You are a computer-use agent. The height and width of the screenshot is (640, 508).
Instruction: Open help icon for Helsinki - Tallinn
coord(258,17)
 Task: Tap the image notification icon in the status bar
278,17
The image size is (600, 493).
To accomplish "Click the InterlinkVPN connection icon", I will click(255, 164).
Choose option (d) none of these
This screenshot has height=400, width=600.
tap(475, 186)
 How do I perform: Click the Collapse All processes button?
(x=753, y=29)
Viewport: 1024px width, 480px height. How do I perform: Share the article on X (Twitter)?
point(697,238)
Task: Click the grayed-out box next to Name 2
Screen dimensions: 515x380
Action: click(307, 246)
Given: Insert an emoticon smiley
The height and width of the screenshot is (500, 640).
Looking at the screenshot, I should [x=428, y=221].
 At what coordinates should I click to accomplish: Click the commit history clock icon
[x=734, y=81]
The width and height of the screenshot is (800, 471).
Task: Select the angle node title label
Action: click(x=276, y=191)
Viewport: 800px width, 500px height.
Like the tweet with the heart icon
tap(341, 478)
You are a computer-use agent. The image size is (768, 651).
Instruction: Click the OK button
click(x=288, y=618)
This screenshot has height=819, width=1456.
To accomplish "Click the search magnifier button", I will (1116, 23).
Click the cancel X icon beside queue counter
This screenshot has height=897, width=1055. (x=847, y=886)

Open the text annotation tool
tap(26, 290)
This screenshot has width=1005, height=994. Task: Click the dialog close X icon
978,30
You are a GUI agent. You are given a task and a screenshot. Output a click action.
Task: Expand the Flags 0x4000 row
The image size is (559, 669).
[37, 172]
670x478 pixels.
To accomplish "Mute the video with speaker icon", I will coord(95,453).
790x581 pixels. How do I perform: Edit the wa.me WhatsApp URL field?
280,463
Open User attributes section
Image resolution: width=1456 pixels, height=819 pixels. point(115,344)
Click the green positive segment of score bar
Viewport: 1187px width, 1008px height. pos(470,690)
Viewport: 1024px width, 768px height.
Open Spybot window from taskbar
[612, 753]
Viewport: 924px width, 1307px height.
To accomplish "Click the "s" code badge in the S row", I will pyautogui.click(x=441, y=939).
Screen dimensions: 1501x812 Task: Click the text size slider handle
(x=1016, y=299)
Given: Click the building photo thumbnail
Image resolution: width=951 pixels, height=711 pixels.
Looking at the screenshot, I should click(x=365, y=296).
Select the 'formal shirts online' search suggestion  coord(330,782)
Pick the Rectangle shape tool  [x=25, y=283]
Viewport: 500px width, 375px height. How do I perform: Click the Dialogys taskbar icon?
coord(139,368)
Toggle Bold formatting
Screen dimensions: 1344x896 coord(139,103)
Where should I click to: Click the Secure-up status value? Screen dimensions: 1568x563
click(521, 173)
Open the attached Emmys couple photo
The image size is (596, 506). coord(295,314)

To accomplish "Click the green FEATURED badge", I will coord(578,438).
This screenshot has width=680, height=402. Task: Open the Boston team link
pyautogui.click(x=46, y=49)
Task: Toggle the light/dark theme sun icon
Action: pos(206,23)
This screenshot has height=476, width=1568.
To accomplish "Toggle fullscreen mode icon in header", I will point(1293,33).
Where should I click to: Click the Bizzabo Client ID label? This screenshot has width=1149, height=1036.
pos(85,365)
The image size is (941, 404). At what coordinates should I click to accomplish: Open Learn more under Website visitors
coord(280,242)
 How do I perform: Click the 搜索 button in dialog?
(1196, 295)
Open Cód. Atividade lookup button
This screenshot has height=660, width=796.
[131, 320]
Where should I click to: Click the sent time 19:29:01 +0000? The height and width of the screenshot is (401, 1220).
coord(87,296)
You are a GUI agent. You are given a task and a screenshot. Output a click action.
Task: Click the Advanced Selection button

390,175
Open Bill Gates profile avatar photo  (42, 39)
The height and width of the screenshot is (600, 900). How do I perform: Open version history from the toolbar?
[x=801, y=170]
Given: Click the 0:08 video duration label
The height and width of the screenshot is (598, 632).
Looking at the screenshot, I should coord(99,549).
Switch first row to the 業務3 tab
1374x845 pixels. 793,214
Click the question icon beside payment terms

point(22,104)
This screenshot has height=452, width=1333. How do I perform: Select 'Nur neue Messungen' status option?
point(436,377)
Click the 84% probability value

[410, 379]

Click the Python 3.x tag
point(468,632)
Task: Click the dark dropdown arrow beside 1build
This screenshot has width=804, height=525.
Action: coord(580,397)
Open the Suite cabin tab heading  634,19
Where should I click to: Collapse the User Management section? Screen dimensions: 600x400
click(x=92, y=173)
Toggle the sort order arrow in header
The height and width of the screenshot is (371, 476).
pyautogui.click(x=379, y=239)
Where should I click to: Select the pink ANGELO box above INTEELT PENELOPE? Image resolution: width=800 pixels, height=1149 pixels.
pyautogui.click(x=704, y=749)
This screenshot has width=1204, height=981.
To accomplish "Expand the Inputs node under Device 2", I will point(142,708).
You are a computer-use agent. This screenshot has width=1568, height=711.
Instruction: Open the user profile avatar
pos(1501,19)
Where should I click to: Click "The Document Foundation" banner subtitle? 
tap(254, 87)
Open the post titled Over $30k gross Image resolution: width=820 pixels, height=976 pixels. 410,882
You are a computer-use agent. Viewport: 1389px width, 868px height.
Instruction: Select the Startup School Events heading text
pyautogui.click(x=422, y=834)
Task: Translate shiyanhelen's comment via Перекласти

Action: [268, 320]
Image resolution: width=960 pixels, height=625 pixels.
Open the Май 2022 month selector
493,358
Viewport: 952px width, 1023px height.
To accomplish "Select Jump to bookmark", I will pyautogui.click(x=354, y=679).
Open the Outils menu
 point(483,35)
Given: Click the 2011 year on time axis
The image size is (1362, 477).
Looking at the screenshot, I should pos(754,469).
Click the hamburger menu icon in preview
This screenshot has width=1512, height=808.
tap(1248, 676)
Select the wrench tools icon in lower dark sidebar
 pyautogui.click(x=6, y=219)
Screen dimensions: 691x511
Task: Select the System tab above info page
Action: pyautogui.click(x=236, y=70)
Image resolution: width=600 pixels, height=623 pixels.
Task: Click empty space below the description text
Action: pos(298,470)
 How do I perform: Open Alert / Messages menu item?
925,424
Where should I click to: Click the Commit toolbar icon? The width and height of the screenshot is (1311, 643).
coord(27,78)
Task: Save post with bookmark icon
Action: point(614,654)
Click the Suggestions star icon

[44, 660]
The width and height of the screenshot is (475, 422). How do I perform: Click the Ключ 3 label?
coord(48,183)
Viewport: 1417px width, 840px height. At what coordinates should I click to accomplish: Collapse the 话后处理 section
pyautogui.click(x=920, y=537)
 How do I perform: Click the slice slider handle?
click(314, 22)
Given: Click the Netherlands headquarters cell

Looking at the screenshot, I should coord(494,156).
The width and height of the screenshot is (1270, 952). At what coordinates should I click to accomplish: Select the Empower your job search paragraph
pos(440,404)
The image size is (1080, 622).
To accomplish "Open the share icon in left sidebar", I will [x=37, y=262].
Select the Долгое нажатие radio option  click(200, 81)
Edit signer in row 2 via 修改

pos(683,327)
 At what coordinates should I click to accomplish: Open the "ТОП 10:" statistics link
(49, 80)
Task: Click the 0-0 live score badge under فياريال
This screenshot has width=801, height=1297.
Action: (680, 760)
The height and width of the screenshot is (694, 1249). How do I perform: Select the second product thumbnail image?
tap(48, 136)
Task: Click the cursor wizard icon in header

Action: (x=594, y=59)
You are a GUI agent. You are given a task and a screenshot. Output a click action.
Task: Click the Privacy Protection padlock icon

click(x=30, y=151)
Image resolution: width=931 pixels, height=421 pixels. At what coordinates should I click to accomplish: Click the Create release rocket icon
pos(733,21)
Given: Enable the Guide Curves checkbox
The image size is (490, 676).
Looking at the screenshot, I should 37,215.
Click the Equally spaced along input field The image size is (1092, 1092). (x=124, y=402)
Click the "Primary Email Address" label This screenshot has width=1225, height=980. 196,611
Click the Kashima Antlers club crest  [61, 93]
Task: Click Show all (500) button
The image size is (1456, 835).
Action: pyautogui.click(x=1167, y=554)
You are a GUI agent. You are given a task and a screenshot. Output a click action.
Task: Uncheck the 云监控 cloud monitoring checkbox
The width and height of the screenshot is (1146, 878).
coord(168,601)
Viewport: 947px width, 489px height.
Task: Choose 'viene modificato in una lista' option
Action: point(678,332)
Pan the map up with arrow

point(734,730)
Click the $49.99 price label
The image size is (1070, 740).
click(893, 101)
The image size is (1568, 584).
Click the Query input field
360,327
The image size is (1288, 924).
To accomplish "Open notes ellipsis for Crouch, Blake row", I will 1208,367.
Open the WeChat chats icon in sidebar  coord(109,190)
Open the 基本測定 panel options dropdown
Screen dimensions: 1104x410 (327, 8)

——

What you return must be the lines above that run from the line with "Open User attributes section" to the line with "Pick the Rectangle", inclusive, each copied exactly.

**ANSWER SECTION**
Open User attributes section
Image resolution: width=1456 pixels, height=819 pixels. point(115,344)
Click the green positive segment of score bar
Viewport: 1187px width, 1008px height. pos(470,690)
Viewport: 1024px width, 768px height.
Open Spybot window from taskbar
[612, 753]
Viewport: 924px width, 1307px height.
To accomplish "Click the "s" code badge in the S row", I will pyautogui.click(x=441, y=939).
Screen dimensions: 1501x812 Task: Click the text size slider handle
(x=1016, y=299)
Given: Click the building photo thumbnail
Image resolution: width=951 pixels, height=711 pixels.
Looking at the screenshot, I should click(x=365, y=296).
Select the 'formal shirts online' search suggestion  coord(330,782)
Pick the Rectangle shape tool  [x=25, y=283]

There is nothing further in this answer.